**Dataset entries**
◇ ◇ ◇ ◇ ◇ ◇ ◇
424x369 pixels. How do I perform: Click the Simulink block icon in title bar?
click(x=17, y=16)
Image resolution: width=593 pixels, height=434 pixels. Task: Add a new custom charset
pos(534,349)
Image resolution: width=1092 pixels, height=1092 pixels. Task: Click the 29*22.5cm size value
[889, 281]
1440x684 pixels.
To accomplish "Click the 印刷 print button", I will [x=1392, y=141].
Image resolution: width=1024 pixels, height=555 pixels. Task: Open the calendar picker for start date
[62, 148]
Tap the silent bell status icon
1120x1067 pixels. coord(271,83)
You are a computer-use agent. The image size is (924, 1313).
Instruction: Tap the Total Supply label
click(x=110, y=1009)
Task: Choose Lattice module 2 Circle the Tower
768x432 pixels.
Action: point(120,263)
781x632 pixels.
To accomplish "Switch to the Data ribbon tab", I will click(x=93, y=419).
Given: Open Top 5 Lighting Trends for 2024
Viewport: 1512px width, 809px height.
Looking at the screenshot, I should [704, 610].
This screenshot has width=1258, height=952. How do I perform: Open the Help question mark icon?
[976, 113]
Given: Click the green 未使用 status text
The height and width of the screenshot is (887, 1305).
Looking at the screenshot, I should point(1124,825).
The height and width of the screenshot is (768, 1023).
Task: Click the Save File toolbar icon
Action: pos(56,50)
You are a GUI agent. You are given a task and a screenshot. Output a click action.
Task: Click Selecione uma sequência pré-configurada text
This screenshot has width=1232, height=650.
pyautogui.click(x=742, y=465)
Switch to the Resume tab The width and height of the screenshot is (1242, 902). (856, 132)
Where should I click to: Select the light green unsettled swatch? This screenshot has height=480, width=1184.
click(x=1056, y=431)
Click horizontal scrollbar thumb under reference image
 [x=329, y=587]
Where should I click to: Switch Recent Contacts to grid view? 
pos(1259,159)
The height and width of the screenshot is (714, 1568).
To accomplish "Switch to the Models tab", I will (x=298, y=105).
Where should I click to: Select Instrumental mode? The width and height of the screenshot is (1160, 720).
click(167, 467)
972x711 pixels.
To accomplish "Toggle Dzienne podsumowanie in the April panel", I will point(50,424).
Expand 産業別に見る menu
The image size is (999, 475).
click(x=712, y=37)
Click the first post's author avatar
◇ ◇ ◇ ◇ ◇ ◇ ◇
**INSTRUCTIONS FOR THE TASK**
May I have all of the records repeated exactly?

**WRITTEN RESPONSE**
424x369 pixels. How do I perform: Click the Simulink block icon in title bar?
click(x=17, y=16)
Image resolution: width=593 pixels, height=434 pixels. Task: Add a new custom charset
pos(534,349)
Image resolution: width=1092 pixels, height=1092 pixels. Task: Click the 29*22.5cm size value
[889, 281]
1440x684 pixels.
To accomplish "Click the 印刷 print button", I will [x=1392, y=141].
Image resolution: width=1024 pixels, height=555 pixels. Task: Open the calendar picker for start date
[62, 148]
Tap the silent bell status icon
1120x1067 pixels. coord(271,83)
You are a computer-use agent. The image size is (924, 1313).
Instruction: Tap the Total Supply label
click(x=110, y=1009)
Task: Choose Lattice module 2 Circle the Tower
768x432 pixels.
Action: point(120,263)
781x632 pixels.
To accomplish "Switch to the Data ribbon tab", I will click(x=93, y=419).
Given: Open Top 5 Lighting Trends for 2024
Viewport: 1512px width, 809px height.
Looking at the screenshot, I should [704, 610].
This screenshot has width=1258, height=952. How do I perform: Open the Help question mark icon?
[976, 113]
Given: Click the green 未使用 status text
The height and width of the screenshot is (887, 1305).
Looking at the screenshot, I should point(1124,825).
The height and width of the screenshot is (768, 1023).
Task: Click the Save File toolbar icon
Action: pos(56,50)
You are a GUI agent. You are given a task and a screenshot. Output a click action.
Task: Click Selecione uma sequência pré-configurada text
This screenshot has width=1232, height=650.
pyautogui.click(x=742, y=465)
Switch to the Resume tab The width and height of the screenshot is (1242, 902). (856, 132)
Where should I click to: Select the light green unsettled swatch? This screenshot has height=480, width=1184.
click(x=1056, y=431)
Click horizontal scrollbar thumb under reference image
 [x=329, y=587]
Where should I click to: Switch Recent Contacts to grid view? 
pos(1259,159)
The height and width of the screenshot is (714, 1568).
To accomplish "Switch to the Models tab", I will (x=298, y=105).
Where should I click to: Select Instrumental mode? The width and height of the screenshot is (1160, 720).
click(167, 467)
972x711 pixels.
To accomplish "Toggle Dzienne podsumowanie in the April panel", I will point(50,424).
Expand 産業別に見る menu
The image size is (999, 475).
click(x=712, y=37)
Click the first post's author avatar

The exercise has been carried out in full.